**Set exercise:**
Repeat the rows verbatim, starting with the line that contains "The image size is (739, 454)." and ending with the line that contains "Action: (406, 89)", including both of those lines.

**Information provided:**
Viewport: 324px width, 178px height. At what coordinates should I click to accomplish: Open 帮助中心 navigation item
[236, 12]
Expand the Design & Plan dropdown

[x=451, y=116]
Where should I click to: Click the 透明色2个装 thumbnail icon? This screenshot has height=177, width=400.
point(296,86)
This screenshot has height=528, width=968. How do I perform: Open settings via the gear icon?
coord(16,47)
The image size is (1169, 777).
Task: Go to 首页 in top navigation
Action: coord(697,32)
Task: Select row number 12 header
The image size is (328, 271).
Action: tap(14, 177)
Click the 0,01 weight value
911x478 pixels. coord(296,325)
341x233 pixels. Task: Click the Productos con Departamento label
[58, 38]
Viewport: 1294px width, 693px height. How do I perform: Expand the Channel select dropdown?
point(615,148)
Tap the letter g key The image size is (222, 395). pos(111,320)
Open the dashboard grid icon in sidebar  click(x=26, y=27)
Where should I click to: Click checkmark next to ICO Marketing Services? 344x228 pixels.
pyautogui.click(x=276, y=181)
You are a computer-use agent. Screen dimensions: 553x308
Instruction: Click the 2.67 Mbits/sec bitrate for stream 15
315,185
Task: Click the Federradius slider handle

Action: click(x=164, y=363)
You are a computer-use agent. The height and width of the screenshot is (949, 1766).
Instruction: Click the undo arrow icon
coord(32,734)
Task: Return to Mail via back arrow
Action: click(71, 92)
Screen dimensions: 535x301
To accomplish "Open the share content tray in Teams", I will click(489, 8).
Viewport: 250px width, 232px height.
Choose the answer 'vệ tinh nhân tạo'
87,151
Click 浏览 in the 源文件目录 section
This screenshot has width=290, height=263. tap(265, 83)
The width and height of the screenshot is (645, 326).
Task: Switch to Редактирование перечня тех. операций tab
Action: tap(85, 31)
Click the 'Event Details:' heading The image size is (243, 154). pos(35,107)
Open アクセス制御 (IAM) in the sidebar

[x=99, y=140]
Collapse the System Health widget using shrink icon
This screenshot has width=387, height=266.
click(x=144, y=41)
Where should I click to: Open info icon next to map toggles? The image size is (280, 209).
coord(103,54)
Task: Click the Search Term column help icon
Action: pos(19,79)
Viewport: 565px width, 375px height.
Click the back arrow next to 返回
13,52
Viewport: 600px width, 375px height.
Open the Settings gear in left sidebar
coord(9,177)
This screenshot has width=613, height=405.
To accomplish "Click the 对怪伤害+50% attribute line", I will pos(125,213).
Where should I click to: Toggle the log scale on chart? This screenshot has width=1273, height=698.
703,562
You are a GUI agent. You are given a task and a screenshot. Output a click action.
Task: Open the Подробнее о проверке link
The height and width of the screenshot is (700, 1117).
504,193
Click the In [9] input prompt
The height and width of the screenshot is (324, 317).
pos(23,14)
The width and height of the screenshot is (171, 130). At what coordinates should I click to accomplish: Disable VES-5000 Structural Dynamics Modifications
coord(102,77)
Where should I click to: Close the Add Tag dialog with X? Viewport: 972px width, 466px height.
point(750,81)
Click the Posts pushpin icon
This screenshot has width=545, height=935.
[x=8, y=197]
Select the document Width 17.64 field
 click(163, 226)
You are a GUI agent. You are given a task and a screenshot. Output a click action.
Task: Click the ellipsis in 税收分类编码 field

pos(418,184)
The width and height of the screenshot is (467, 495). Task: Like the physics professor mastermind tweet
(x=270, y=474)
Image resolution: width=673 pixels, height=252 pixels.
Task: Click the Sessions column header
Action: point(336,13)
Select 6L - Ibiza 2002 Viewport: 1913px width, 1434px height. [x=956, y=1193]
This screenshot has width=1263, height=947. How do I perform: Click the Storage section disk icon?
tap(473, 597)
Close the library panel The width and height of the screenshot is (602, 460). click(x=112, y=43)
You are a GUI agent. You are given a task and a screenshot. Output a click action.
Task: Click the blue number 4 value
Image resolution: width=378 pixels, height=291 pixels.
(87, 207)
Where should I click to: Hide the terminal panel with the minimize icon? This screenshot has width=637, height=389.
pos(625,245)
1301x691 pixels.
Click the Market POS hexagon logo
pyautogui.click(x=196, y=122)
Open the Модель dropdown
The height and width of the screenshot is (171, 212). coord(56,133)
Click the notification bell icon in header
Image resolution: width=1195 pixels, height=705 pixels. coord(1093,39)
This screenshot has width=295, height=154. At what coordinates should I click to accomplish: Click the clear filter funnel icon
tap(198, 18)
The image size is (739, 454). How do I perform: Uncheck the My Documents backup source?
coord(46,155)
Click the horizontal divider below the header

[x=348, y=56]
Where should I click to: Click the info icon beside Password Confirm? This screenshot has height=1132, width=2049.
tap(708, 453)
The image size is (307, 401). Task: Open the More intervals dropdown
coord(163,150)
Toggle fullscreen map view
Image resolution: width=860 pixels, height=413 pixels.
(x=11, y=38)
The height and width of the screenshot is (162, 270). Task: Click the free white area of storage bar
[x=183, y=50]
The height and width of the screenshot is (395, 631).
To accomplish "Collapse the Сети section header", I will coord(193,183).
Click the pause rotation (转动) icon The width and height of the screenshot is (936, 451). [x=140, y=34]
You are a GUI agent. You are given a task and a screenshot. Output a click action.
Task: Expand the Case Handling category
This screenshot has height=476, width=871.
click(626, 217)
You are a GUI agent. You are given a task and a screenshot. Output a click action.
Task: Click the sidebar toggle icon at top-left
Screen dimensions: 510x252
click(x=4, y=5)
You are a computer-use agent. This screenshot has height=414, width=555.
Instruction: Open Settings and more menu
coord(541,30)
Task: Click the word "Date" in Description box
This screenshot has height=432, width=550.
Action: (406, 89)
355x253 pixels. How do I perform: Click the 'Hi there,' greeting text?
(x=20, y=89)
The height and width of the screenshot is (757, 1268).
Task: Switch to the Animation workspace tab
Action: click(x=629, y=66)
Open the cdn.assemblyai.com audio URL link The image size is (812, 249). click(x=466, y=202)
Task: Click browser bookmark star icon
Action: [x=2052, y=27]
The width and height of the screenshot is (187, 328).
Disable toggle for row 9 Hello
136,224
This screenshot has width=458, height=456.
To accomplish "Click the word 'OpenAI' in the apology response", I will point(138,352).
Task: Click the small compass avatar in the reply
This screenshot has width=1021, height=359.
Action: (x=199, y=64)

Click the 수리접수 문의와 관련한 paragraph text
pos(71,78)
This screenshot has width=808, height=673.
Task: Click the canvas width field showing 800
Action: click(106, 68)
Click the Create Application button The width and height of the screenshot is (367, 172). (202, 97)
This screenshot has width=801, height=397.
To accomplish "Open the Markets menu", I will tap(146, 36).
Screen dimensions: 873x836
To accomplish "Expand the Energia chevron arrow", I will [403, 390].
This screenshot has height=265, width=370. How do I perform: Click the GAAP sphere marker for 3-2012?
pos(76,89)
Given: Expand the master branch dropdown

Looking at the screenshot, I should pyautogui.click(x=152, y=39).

**Task result:**
The image size is (739, 454). How do I perform: Uncheck the My Documents backup source?
coord(46,155)
Click the horizontal divider below the header

[x=348, y=56]
Where should I click to: Click the info icon beside Password Confirm? This screenshot has height=1132, width=2049.
tap(708, 453)
The image size is (307, 401). Task: Open the More intervals dropdown
coord(163,150)
Toggle fullscreen map view
Image resolution: width=860 pixels, height=413 pixels.
(x=11, y=38)
The height and width of the screenshot is (162, 270). Task: Click the free white area of storage bar
[x=183, y=50]
The height and width of the screenshot is (395, 631).
To accomplish "Collapse the Сети section header", I will coord(193,183).
Click the pause rotation (转动) icon The width and height of the screenshot is (936, 451). [x=140, y=34]
You are a GUI agent. You are given a task and a screenshot. Output a click action.
Task: Expand the Case Handling category
This screenshot has height=476, width=871.
click(626, 217)
You are a GUI agent. You are given a task and a screenshot. Output a click action.
Task: Click the sidebar toggle icon at top-left
Screen dimensions: 510x252
click(x=4, y=5)
You are a computer-use agent. This screenshot has height=414, width=555.
Instruction: Open Settings and more menu
coord(541,30)
Task: Click the word "Date" in Description box
This screenshot has height=432, width=550.
Action: (406, 89)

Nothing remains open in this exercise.